Des ours lippus ont également été retrouvés morts dans des pièges, électrocutés ou tués par d’autres moyens par le braconnage, les différentes parties de leur corps, comme les canines les griffes ou encore la vésicule biliaire, étant généralement prélevées pour le commerce illégal d’espèces sauvages[75].
La population d’ursidés augmente lorsqu’ils vivent dans des réserves de grande importance qui protègent également des espèces telles que le tigre et l’éléphant. Une gestion directe de ces réserves peut contribuer à la conservation du mélours[76]. Une bonne gestion des déchets, en particulier des déchets alimentaires issus des infrastructures humaines comme les hôtels, est essentielle dans les situations où les ursidés prennent l’habitude d’entrer dans les villes, augmentant ainsi le nombre d’attaques accidentelles sur des personnes[44].
Le gouvernement de l’Inde a interdit l’utilisation d’ours lippus à des fins de divertissement, et un « Sloth Bear Welfare Project » vise à mettre fin à cette pratique. Cependant, leur nombre dans ces activités reste important. Plusieurs organisations participent à la conservation et à la préservation des ours lippus dans des lieux sûrs. Les ours anciennement utilisés comme animaux de spectacle sont réhabilités dans des structures telles que l’Agra Bear Rescue Facility (en) gérée par la Wildlife SOS (en) entre autres[77].
Les principaux sanctuaires pour l’ours lippu en Inde incluent le Daroji Sloth Bear Sanctuary dans le Karnataka et le Jessore Sloth Bear Sanctuary (en) dans le Gujarat[78]. Une réserve de conservation du mélours est également proposée dans le district de Mirzapur dans l’Uttar Pradesh[79].
Dans la culture populaire
Charles Catton (en) inclut l’ours dans son ouvrage de 1788 Animals Drawn from Nature and Engraved in Aqua-tinta, le décrivant comme un « animal du genre des ours » et indiquant qu’il était correctement appelé le « Petre Bear »[80].
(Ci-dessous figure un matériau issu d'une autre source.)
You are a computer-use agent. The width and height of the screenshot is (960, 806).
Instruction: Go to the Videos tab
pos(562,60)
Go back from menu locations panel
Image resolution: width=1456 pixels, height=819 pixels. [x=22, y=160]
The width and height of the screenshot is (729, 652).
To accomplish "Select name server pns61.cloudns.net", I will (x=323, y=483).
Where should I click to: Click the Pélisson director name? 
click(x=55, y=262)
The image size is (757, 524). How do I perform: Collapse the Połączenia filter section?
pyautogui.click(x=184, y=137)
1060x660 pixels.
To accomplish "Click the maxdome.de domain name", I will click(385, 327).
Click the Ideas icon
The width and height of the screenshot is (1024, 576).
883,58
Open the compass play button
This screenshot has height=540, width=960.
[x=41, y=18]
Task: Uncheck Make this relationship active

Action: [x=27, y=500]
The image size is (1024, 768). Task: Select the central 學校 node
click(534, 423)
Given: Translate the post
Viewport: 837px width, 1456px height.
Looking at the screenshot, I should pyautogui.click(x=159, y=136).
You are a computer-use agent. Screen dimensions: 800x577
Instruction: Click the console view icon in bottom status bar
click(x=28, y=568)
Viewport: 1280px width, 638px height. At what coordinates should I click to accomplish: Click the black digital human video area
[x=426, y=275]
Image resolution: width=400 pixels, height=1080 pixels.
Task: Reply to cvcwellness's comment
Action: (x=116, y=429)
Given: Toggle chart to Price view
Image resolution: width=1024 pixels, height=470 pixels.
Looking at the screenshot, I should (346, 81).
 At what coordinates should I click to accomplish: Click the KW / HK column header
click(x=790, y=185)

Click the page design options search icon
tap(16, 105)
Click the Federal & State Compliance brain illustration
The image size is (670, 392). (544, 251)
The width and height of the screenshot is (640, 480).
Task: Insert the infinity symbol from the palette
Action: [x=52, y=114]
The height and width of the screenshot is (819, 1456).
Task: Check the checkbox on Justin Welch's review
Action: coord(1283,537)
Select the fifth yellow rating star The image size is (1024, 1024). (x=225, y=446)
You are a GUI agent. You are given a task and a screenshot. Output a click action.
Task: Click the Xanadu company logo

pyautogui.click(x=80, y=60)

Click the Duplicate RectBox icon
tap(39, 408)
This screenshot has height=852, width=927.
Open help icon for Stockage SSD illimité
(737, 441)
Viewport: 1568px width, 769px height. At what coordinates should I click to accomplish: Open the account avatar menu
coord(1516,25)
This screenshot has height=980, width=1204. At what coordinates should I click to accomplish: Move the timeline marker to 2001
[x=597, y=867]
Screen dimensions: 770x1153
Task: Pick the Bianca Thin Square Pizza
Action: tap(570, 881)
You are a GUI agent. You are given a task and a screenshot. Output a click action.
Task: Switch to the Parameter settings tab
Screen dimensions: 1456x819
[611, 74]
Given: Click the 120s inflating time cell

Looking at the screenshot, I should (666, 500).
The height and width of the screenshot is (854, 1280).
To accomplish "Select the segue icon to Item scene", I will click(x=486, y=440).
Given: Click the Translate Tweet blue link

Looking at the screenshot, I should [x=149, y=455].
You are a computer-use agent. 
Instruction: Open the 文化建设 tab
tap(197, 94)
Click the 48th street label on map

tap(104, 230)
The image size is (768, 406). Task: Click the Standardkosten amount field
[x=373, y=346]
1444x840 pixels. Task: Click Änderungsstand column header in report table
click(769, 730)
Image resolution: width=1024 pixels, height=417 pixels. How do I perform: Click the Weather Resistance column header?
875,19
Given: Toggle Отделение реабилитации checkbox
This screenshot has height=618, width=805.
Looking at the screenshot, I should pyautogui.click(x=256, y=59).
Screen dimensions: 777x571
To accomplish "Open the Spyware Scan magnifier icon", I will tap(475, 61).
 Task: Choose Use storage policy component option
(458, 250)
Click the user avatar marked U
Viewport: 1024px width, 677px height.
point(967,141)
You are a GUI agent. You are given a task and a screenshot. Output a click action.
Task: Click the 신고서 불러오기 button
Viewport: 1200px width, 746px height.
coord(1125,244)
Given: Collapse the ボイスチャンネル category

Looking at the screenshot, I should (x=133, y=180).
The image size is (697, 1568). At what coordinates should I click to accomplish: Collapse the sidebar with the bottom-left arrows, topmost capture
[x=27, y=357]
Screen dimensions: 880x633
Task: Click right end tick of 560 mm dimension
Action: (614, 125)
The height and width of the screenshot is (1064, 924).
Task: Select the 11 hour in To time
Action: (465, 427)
Dans Le Livre de la jungle de Rudyard Kipling, Baloo « le vieux ours brun somnolent » enseigne la Loi de la jungle aux louveteaux de la meute de Seeonee, ainsi qu’à son élève le plus difficile, le « petit d’homme » Mowgli, est parfois considéré comme étant de l’espèce de l’ours lippu[81]. Robert Armitage Sterndale, de qui Kipling tirait l’essentiel de sa connaissance de la faune indienne, utilisait le mot hindoustani bhalu pour plusieurs espèces d’ours, bien que Daniel Karlin, qui a édité la réédition Penguin Classics du Livre de la jungle en 1989, ait indiqué que, mis à part la couleur, les descriptions de Baloo sont cohérentes avec l’ours lippu, les ours bruns et ours noirs d’Asie n’étant pas présents dans la région de Seoni où se déroule le roman. Par ailleurs, le qualificatif de « sloth » (dans le nom anglais Sloth bear) peut être utilisé dans le sens de « paresseux » ou « somnolent ». Karlin note toutefois que le régime alimentaire de Baloo (« … seulement des racines, des noix et du miel ») correspond davantage à celui de l’ours noir d’Asie qu’à celui de l’ours lippu[82].